── Records provided ──

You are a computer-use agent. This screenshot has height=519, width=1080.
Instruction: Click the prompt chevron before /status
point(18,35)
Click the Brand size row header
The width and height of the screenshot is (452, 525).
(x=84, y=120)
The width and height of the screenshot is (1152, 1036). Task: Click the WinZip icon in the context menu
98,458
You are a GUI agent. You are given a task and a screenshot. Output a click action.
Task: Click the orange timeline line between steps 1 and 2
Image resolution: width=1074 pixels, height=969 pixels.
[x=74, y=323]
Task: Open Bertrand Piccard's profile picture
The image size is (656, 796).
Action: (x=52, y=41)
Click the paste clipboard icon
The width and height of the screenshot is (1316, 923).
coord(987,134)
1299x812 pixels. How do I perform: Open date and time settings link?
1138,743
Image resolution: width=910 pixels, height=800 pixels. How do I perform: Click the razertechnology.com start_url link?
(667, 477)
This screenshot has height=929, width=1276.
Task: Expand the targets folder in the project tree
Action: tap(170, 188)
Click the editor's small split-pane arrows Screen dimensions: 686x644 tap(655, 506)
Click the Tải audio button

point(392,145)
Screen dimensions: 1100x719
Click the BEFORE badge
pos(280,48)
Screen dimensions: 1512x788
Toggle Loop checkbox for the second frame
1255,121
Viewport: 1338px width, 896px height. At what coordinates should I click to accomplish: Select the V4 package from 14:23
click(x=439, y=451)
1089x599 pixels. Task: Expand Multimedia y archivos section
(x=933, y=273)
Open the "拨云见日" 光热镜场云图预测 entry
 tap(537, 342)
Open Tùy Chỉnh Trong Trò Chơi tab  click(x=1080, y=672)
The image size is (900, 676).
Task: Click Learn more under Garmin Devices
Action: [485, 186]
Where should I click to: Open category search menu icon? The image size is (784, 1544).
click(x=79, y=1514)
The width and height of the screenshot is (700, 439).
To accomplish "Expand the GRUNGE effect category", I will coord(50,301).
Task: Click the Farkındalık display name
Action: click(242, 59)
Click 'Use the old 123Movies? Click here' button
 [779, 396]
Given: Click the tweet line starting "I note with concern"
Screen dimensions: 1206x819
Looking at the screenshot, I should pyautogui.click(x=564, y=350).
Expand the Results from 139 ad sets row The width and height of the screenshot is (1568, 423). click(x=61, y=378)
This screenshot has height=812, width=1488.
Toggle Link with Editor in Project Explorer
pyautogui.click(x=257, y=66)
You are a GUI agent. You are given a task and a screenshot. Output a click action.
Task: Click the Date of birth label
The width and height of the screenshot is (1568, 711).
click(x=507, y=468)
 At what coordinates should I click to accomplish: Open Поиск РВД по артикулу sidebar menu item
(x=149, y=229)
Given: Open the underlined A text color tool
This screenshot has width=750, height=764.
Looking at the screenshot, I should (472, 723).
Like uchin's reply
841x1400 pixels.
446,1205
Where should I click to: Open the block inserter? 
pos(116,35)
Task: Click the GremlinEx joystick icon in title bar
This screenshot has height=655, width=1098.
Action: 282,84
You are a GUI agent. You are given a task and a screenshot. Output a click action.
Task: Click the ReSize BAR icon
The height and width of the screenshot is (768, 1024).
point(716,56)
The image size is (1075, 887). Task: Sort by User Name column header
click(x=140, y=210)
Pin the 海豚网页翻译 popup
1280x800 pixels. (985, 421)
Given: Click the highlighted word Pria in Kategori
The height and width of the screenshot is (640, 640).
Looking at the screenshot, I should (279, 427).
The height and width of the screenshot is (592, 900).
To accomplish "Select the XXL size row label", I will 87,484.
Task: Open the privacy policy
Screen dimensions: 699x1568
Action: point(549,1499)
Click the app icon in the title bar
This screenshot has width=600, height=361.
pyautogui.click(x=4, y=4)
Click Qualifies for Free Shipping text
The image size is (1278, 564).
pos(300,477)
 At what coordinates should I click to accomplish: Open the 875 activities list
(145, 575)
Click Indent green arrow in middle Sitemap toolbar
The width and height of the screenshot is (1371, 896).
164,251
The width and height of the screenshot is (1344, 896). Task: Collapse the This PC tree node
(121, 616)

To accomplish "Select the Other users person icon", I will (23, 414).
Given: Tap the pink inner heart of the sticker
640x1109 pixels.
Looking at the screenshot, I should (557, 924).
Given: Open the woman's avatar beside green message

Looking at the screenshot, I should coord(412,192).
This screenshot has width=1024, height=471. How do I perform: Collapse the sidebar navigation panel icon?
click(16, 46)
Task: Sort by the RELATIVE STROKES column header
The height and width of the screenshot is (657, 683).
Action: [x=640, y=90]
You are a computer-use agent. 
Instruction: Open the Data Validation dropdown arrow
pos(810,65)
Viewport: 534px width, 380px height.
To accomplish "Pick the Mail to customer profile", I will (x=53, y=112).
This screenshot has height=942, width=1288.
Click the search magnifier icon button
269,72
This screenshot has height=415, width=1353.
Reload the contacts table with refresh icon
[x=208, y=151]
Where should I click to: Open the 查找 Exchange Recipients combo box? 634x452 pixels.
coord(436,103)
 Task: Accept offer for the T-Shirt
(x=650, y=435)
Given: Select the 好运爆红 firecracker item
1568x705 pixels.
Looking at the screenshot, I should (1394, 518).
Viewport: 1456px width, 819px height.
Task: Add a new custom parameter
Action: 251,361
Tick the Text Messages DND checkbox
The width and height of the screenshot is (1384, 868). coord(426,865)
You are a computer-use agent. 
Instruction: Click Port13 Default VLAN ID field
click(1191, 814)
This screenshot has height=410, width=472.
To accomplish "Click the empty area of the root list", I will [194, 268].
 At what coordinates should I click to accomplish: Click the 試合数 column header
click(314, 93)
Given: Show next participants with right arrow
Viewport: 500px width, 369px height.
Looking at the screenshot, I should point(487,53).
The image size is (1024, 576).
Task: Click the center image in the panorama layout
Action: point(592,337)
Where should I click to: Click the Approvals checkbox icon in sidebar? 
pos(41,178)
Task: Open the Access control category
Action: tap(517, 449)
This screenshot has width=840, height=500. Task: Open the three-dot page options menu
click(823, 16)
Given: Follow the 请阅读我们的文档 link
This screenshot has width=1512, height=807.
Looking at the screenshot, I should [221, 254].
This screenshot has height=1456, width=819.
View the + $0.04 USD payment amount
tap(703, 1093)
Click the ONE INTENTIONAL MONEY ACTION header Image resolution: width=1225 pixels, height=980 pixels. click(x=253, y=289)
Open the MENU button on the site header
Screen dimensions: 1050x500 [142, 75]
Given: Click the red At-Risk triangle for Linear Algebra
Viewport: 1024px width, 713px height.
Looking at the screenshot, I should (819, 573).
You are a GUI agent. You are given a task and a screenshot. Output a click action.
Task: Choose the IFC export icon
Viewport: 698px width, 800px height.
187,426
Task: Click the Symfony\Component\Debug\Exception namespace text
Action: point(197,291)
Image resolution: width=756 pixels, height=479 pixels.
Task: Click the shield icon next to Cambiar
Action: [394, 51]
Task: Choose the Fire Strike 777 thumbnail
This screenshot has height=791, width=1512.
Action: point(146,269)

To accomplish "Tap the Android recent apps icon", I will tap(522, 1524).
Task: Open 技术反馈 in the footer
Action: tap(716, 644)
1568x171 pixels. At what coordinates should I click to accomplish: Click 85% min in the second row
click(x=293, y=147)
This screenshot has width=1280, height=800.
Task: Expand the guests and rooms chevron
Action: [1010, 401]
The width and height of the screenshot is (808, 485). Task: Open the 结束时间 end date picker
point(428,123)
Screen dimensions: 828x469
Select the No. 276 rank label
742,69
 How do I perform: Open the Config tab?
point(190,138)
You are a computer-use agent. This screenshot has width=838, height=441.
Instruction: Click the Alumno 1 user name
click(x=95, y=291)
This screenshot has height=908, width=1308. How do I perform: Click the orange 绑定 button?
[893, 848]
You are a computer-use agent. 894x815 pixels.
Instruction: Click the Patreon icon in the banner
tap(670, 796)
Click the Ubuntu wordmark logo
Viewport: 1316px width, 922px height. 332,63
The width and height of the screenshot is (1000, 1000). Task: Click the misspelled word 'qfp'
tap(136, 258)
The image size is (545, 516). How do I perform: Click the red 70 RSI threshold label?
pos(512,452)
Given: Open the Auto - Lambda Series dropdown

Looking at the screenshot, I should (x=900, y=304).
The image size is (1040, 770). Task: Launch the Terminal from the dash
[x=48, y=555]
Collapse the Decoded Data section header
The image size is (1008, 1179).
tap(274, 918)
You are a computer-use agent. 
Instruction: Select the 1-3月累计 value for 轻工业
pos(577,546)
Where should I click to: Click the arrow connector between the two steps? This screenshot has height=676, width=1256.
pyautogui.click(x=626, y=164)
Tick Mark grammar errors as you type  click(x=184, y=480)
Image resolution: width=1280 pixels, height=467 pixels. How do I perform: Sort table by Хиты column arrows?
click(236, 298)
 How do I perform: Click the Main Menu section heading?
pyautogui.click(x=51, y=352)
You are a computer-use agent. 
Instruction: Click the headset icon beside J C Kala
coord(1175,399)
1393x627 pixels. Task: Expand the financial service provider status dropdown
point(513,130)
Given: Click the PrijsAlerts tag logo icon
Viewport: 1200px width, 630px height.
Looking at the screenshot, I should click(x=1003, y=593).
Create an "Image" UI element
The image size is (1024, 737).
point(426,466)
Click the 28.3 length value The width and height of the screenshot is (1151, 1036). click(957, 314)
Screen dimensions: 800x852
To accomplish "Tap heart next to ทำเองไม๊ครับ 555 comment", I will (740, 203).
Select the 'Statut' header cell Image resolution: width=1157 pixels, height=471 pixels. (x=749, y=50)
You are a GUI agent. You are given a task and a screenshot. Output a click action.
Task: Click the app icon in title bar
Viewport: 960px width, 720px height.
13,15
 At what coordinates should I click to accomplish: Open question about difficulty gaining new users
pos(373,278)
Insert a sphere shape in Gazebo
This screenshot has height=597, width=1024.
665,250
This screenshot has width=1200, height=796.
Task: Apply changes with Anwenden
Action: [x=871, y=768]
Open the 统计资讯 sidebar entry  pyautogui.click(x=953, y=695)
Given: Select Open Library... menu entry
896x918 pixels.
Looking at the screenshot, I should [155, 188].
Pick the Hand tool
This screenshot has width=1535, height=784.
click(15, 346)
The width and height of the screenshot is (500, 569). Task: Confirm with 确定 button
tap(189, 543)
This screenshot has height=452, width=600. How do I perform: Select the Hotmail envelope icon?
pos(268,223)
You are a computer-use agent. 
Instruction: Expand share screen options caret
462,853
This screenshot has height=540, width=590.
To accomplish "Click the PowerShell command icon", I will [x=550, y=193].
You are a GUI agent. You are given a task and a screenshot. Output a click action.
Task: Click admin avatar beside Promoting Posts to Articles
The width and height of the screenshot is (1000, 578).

───

● **Problem details**: Tally the lines in the data that contain the string "profile". Report only the total.

● **The completed task**: 2